Robert and Kate ended up combining the old plans with the new to design the current Sheldon Chalet, a five-bedroom luxury guesthouse. But designing for such harsh conditions—at 63 degrees north latitude and 5,755 feet in elevation, temperature swings could be more than 100 degrees over the course of the season, with hurricane force winds lashing the structure during storms—was not a simple task. The Sheldons partnered with architect Tom Jaleski and subcontractor BEK Alaska to engineer the chalet, with the Sheldon’s friend Hank Swan overseeing the logistics of the construction site.
Being that there’s no ground route to the chalet, all the materials for the project had to be flown in, either on de Havilland Otter and Beaver planes or on helicopters. Planes were the preferred method of choice, as they’re more affordable, but they have space and weight constraints. As Sheldon jokes, “The FAA frowns upon strapping materials onto the outside of the plane.” So larger materials that couldn’t fit within the confines of a plane fuselage had to be hung from a sling and helicoptered in. Then there was the matter of the site—construction materials had to be stored on the limited surface area of the hard rock, not in the snow beneath the nunatak, meaning only what was being used in the very near future could be stored there. “Everything had to be highly coordinated. It was the dance of all dances,” says Sheldon. And there was the weather to contend with, too, with hazardous storms being a major threat to the site. Luckily, however, during the three years of construction, the Sheldons were gifted unusually calm skies.

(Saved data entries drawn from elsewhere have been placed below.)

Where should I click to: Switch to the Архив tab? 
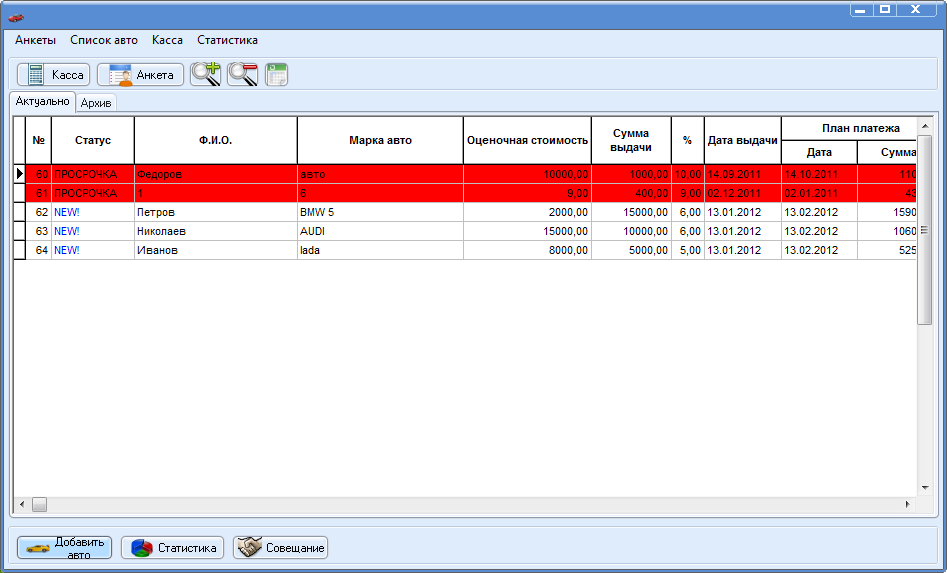point(96,103)
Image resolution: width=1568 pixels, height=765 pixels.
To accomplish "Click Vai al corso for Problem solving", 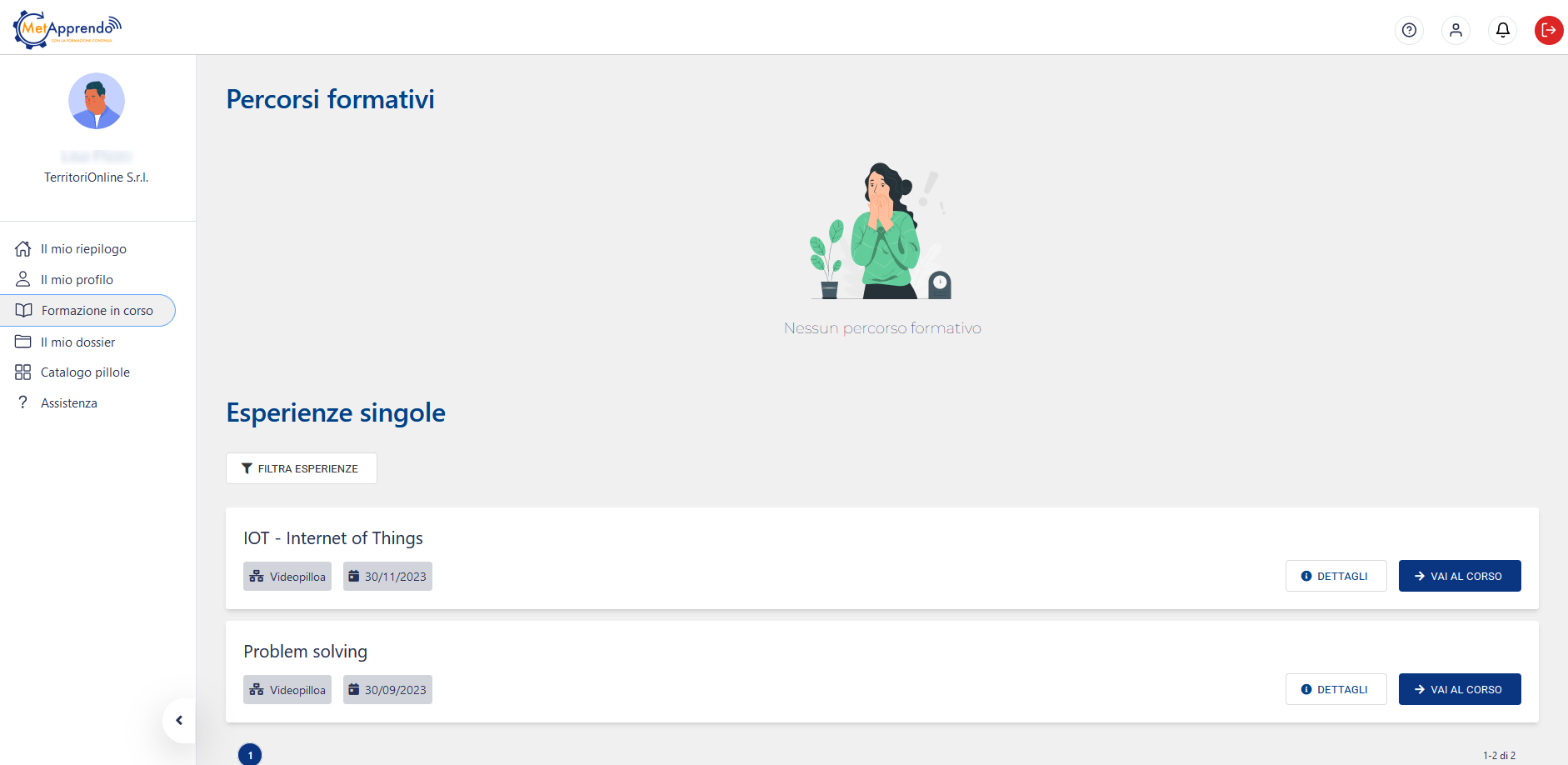I will pos(1460,689).
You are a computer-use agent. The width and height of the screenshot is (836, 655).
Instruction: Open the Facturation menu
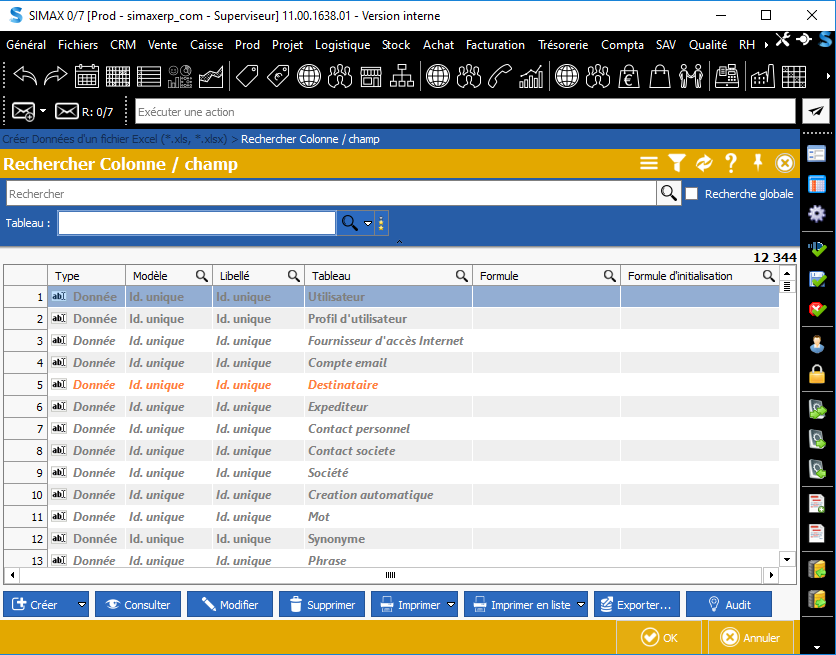coord(495,45)
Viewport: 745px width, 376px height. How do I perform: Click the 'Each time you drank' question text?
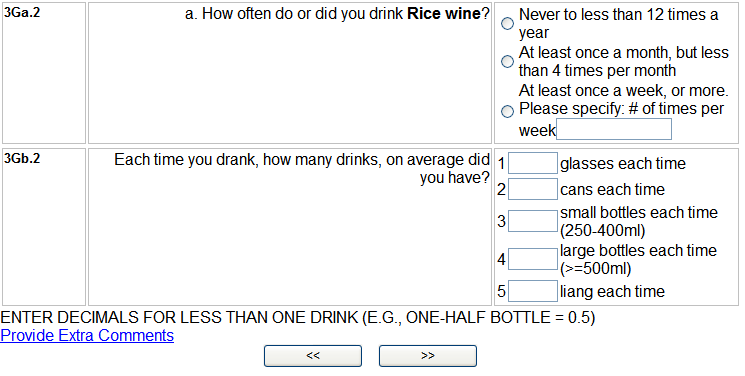point(302,169)
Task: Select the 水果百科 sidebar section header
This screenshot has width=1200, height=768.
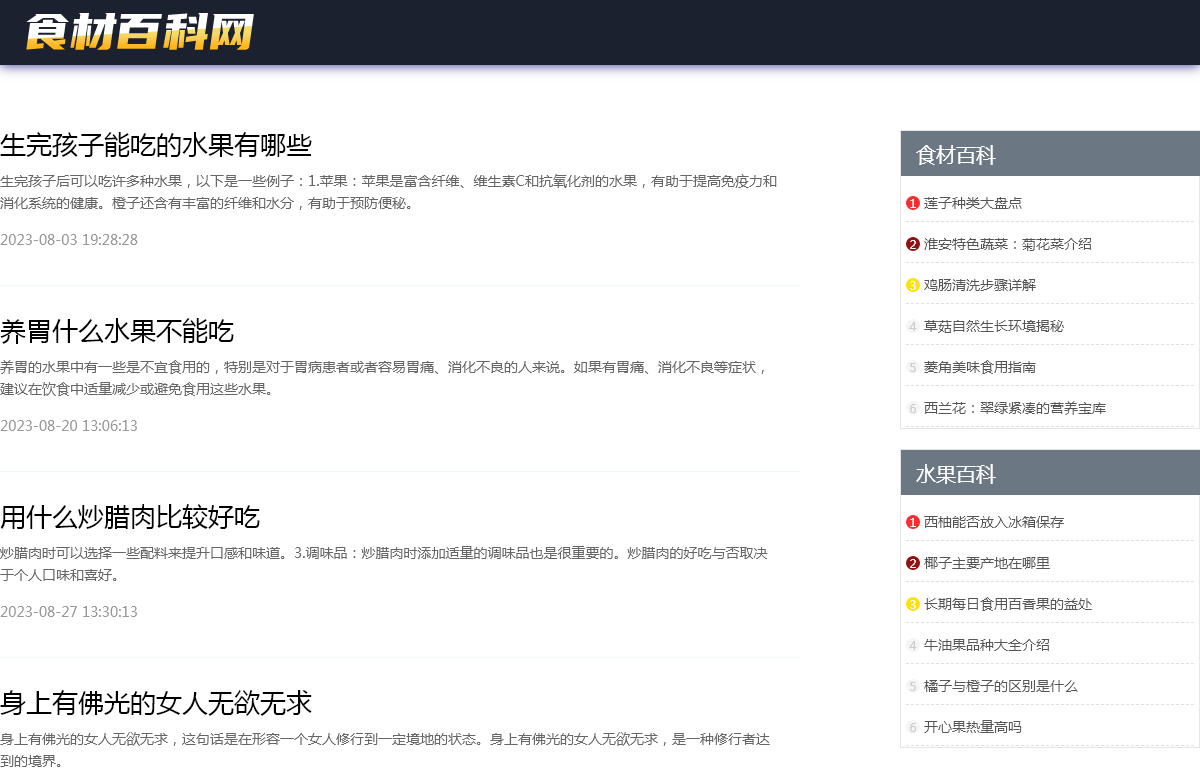Action: [x=956, y=474]
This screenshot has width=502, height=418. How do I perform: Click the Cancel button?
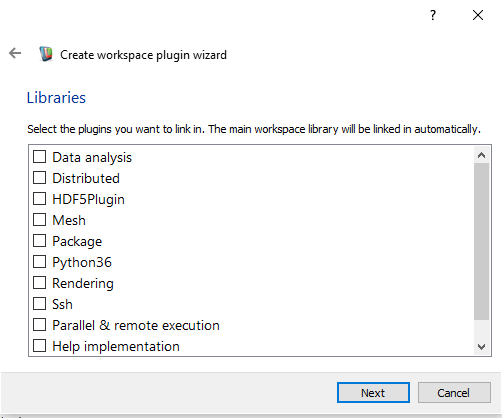pyautogui.click(x=454, y=393)
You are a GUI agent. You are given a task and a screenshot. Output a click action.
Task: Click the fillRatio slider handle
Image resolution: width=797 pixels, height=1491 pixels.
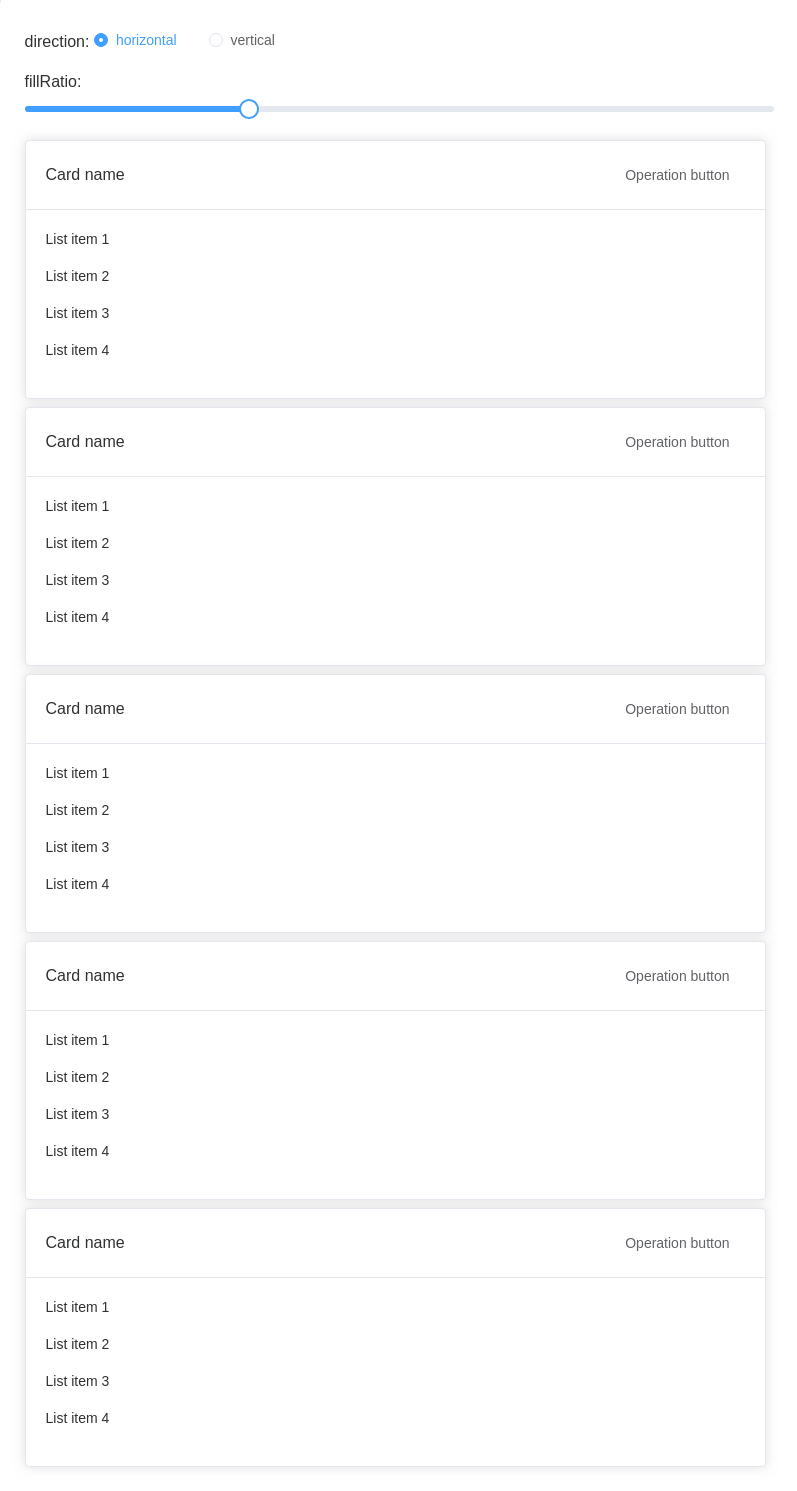249,109
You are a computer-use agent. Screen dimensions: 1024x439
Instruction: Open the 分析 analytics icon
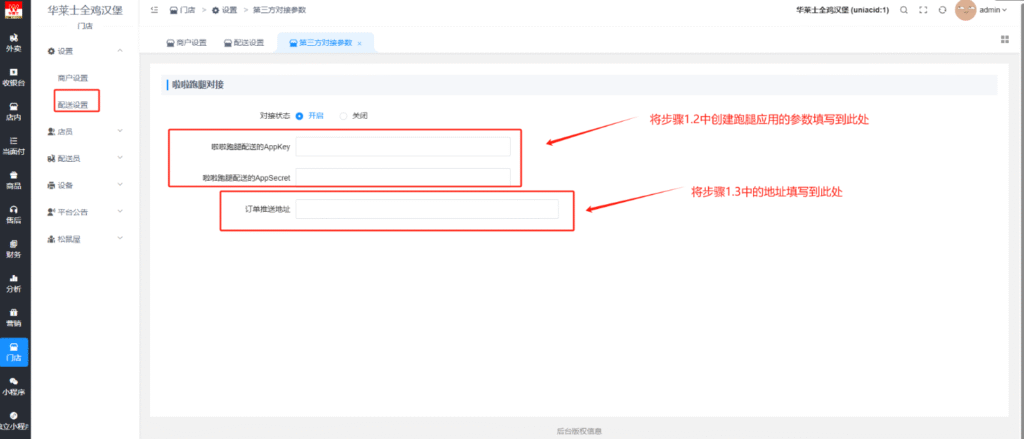click(13, 283)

The foundation, of course, was the first step of the build. During the summer of 2015, crews first headed up to the site to begin the pour, and they discovered quite a surprise: insulated floorboards and joists, indicating that the senior Sheldon had started building the chalet back in the ’60s. “We had no idea that our father had begun the project,” says Sheldon. “It was really quite remarkable to see that. I salvaged as much of that wood as we could and repurposed it inside the chalet.” After preserving the materials, engineers began the process of inserting rods directly into the nunatak to stabilize the structure (and have it hold up against Category 5 hurricane winds). To the construction crew’s surprise, the rock was incredibly strong, thanks to its composition of 25 percent titanium iron oxide, and the vast majority of the rods were able to hold 54,000 pounds rather than their expected 36,000 pounds. Then, concrete fortified with special fibers for arctic environments was poured onto the site over the course of a couple years.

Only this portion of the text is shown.